START Selected text
Do you really think that leaders of nations enjoy real war (Ok, some might, but they are true loonies)? The bottom line is that war happens when there are real irreconcilable differences (yes there are such things) and diplomacy is simply not enough. For example, Israel was given back their historical homeland which was a part of the British controlled Ottoman empire at the time. there were no Palestinians at the time, only a loose affiliation of nomadic tribes that drifted around in the general area. However, in spite of this the Arab world viewed this as totally unacceptable. Then, along came a dude named Arafat (the father of modern terrorism) who had the bright idea to start calling all of those unassociated tribes “Palestinians” (as though they are some sort of identifiable race) and with the general support of the Arab world has vowed to “drive Israel into the sea”.

So… Which side is right? Kind of depends on your point of view doesn’t it? The bottom line is the goals of each side are reasonable, immutable, and worth dying for form their individual perspectives, thus war rages on.

absalom's avatar

That would be the consummation of Baudrillard’s hyperreality. War, or its virtual perversion, would literally become the ultimate form of entertainment. It would carry a false import with it, too.

It’s interesting that you think of a virtual war – a representation of the exact same thing we’ve been doing since, what, humanity’s incipience – before thinking of other alternatives for peaceful global relations. Why would war have to be preserved at all, even in an electronic form? If the world can agree to settle its disputes in a game of Call of Duty, it can just as easily agree on peace. And if not a virtual war, why not a thumb war? Why not a spelling bee, to determine these things?

The problem is that war is something ultimate. The results of a war cannot be argued, I mean, whereas the results of a video game can (and almost always are) disputed because of things like cheating/ hacking, hosting capacity, etc. All is fair in love and war, but that can’t be true for video games. A virtual world is plastic; it can be remotely manipulated and given its own laws, of physics or whatever, which means that a definitive outcome would be impossible if nations were to resort to that kind of cheating.

In the name of fairness, these virtual wars would have to occur on LAN, in some neutral nation, and the participants (‘soldiers’? ‘warriors’?) would have to be flown out there, and they’d probably have to be recruited and they’d probably be able to demand large sums of money for their gaming prowess, etc., and in the end the richest country would be able to buy up a great portion of the international talent, and it would have just a really terrible cultural effect because it would simultaneously commoditize and more literally weaponize human beings.
END Selected text
To do:
A. In the discussion about war, where would virtual wars have to take place in the name of fairness?
B. According to the discussion about war, why would a virtual war fail to produce a definitive outcome?
START Material supplied
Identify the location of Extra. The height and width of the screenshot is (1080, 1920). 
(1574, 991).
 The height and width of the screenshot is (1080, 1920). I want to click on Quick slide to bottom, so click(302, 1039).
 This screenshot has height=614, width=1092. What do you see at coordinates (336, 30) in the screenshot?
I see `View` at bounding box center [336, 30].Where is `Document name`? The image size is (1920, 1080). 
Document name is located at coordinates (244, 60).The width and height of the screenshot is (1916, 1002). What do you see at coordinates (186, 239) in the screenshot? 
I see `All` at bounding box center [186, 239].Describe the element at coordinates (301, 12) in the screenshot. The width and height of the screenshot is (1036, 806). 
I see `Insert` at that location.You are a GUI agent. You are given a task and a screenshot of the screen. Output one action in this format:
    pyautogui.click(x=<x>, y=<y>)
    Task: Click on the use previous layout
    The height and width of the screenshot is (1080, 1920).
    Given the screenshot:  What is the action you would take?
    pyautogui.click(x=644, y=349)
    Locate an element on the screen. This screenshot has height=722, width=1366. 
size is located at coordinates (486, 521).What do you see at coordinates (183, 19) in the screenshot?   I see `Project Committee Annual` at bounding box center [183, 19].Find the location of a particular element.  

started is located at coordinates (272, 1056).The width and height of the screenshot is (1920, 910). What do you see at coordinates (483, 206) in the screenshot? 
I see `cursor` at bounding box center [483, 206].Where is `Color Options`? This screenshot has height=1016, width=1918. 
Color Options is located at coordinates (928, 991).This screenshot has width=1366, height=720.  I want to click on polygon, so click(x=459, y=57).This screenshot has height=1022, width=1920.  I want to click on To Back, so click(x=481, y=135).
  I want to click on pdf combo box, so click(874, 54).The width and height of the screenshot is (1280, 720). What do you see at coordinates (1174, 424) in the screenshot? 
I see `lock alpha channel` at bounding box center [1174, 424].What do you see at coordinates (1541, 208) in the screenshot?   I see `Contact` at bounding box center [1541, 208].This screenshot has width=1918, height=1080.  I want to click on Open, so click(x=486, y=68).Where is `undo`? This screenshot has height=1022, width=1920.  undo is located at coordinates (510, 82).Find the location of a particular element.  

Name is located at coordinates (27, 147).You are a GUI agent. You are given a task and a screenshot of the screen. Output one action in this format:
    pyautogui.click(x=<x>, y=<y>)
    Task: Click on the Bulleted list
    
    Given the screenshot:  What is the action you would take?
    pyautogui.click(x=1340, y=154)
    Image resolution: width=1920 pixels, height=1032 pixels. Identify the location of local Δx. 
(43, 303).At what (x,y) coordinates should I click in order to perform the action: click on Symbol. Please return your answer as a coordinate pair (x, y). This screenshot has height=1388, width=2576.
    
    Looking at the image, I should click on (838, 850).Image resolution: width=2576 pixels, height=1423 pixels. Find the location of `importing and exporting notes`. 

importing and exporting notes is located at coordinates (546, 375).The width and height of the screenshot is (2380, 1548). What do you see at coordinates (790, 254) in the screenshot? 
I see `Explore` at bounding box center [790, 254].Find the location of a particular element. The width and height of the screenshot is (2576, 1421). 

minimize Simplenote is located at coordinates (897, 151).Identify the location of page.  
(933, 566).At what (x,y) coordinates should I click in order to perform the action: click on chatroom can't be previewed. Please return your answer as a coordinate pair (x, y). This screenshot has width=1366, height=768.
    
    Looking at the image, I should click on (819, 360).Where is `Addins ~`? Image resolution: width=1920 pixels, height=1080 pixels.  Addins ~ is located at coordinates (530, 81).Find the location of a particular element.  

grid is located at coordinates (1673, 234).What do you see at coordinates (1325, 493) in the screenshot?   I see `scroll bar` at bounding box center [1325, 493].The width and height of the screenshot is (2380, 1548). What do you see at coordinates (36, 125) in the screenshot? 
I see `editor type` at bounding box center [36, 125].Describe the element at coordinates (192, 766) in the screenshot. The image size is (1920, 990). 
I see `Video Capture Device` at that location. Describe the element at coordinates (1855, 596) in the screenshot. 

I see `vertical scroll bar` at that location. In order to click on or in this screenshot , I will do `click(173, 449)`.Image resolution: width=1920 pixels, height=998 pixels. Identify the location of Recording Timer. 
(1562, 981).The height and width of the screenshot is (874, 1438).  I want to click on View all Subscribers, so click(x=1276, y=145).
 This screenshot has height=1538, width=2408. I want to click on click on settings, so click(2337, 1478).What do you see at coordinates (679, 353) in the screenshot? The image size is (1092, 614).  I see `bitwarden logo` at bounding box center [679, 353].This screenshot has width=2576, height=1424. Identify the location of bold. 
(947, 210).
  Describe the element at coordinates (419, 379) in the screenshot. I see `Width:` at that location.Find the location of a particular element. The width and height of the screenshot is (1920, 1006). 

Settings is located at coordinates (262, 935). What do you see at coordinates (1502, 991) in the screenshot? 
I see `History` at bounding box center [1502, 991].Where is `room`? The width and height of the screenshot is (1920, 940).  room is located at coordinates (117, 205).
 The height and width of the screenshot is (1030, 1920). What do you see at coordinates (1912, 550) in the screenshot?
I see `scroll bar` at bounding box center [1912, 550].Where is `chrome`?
END Material supplied
Answers per task:
A. On LAN, in some neutral nation.

B. A virtual world is plastic: it can be remotely manipulated and given its own laws, so nations could cheat. Video game results are also almost always disputed because of things like cheating, hacking and hosting capacity, whereas the results of a real war cannot be argued.